Facebook Inc (NASDAQ:FB) has temporarily disabled its Midnight Messaging app after a student discovered a security flaw in the new messaging tool.
Social media site, Facebook Inc (NASDAQ:FB), launched its Midnight Message Delivery app as a tool for users to send New Year’s Eve messages on December 31. However, a business IT student at Aberystwyth university, Jack Jenkins, reported to Facebook that he was able to view messages and photos sent by strangers using the same new tool.
Jenkins wrote in his blog post: “I just wanted to share this. I don’t know how a site like Facebook can continue to take these kinds of risks. PLEASE Don’t go deleting random messages, but try and delete one of mine that I set up especially if you want.”
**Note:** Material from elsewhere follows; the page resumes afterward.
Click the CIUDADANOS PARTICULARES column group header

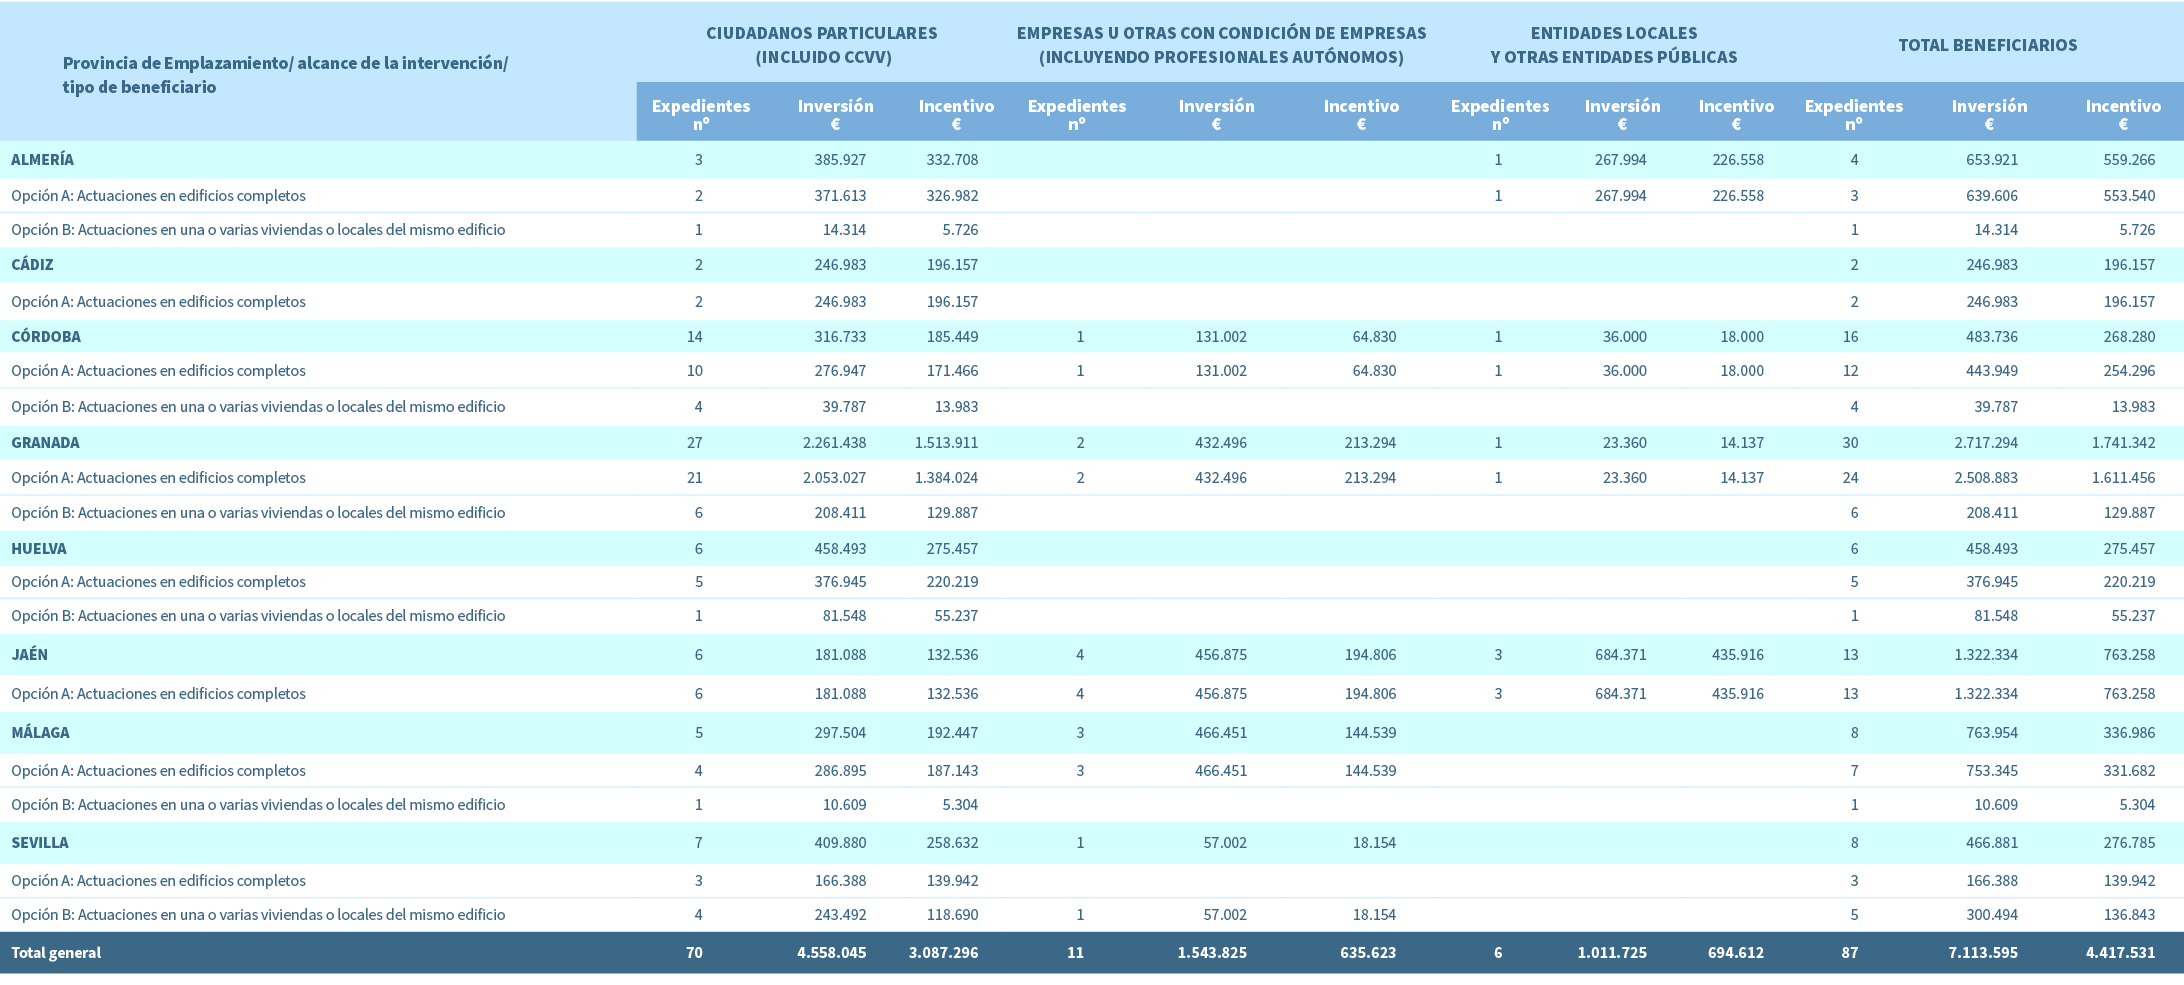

Upon being alerted by the young student, Facebook Inc (NASDAQ:FB) quickly took notice of the security loop hole in the messaging tool and sent immediate notice to disable the Midnight Delivery app for a temporary period.
Facebook’s spokesman assured users that the issues has been notified and they are “working on a fix for this issue now, and in the interim we have disabled this app on the Facebook Stories site to ensure no messages can be accessed.”
In his statement to Guardian, Jenkins explained that he was “very surprised to find that this had been overlooked by Facebook Inc (NASDAQ:FB), as it’s such a simple security hole.”
According to Jenkins, the social network might have failed to link all the unique messages to their unique senders in order to ensure their privacy.